同じように浮かぶ人間姿のブラスに叫ぶ。だが、ブラスは何も答えずにそっと俺を包む泡に触れた。そして囁くように――告げる。

「……本当にありがとうございました、徹さん。あなたのお陰で私も最後に正義のヒーローになれました。無為に過ごした六十億年なんかよりも、徹さんと過ごしたこの一週間の方が私には凄く価値がありました……最高の宝物です」

「な……何言ってんだよ!? こんなんじゃ何も意味ねぇだろうが!」

「いいえ、意味はありました。私にとって、とても大きな意味が」

そう言うとブラスはそっと泡を押し出した。それだけで太陽が遠ざかり――そして、少しだけ寂しそうに笑うブラスの姿が遠くなる。

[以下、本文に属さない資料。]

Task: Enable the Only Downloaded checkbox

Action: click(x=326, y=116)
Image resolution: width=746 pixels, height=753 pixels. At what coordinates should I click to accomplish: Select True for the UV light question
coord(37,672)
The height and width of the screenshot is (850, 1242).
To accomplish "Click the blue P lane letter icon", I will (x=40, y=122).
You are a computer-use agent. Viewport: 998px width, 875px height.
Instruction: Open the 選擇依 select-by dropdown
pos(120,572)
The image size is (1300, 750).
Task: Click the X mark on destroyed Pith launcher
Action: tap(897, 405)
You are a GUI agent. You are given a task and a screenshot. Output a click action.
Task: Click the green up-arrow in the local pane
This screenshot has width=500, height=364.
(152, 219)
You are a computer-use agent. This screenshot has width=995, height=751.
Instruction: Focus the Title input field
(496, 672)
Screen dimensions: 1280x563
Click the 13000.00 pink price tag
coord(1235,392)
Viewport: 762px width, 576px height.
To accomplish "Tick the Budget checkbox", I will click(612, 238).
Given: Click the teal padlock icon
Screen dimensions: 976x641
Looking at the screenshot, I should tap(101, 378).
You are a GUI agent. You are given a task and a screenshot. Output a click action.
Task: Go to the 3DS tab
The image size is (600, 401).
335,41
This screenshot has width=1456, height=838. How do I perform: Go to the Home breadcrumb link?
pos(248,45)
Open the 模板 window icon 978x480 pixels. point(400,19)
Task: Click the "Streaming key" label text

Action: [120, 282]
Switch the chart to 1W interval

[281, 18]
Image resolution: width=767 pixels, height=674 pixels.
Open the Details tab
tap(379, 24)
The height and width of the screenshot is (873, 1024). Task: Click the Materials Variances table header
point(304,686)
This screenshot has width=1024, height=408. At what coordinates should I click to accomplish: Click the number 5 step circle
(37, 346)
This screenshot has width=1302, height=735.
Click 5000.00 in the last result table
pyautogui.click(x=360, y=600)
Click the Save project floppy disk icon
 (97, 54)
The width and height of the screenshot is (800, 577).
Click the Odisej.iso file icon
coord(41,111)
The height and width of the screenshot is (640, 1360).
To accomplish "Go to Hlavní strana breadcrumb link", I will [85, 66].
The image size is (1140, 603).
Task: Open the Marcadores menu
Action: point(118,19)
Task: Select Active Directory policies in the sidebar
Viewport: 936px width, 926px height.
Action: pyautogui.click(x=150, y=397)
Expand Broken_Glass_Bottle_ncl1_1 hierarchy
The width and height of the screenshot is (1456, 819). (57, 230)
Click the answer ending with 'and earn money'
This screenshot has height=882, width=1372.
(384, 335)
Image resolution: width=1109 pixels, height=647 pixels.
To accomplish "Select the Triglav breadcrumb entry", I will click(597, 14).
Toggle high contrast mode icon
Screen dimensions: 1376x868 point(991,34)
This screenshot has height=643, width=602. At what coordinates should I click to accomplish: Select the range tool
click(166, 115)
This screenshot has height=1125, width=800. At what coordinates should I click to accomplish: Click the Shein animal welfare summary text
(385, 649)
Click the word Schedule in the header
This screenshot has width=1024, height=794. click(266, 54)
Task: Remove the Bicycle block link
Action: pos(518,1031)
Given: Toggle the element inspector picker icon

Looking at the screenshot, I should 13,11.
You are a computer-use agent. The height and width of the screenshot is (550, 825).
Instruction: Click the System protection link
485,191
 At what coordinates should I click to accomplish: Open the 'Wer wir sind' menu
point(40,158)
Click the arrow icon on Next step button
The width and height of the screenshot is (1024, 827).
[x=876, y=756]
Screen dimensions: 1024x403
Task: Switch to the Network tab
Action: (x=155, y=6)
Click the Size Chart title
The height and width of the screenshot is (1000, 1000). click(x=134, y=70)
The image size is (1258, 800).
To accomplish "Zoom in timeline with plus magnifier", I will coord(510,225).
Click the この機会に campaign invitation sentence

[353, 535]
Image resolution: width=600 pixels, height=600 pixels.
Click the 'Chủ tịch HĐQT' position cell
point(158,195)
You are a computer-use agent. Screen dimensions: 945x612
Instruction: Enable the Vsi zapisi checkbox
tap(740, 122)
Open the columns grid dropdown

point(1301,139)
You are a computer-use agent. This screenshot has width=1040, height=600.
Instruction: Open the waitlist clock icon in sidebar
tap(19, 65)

「さようなら、徹さん。あなたに会えて――本当によかった」

「おい……おい! ふざけんな!! こんな終わり方なんて認めるかよ!! お前も一緒じゃなきゃ意味ねぇんだよ!! おい、ブラス……ブラァァァァァァァァァァァァァァァァァス!!」

そうして声が枯れるほどに叫んだ俺が最後に見たのは――最初に出会った時のような光の球となって太陽に消えていくブラスの姿だった。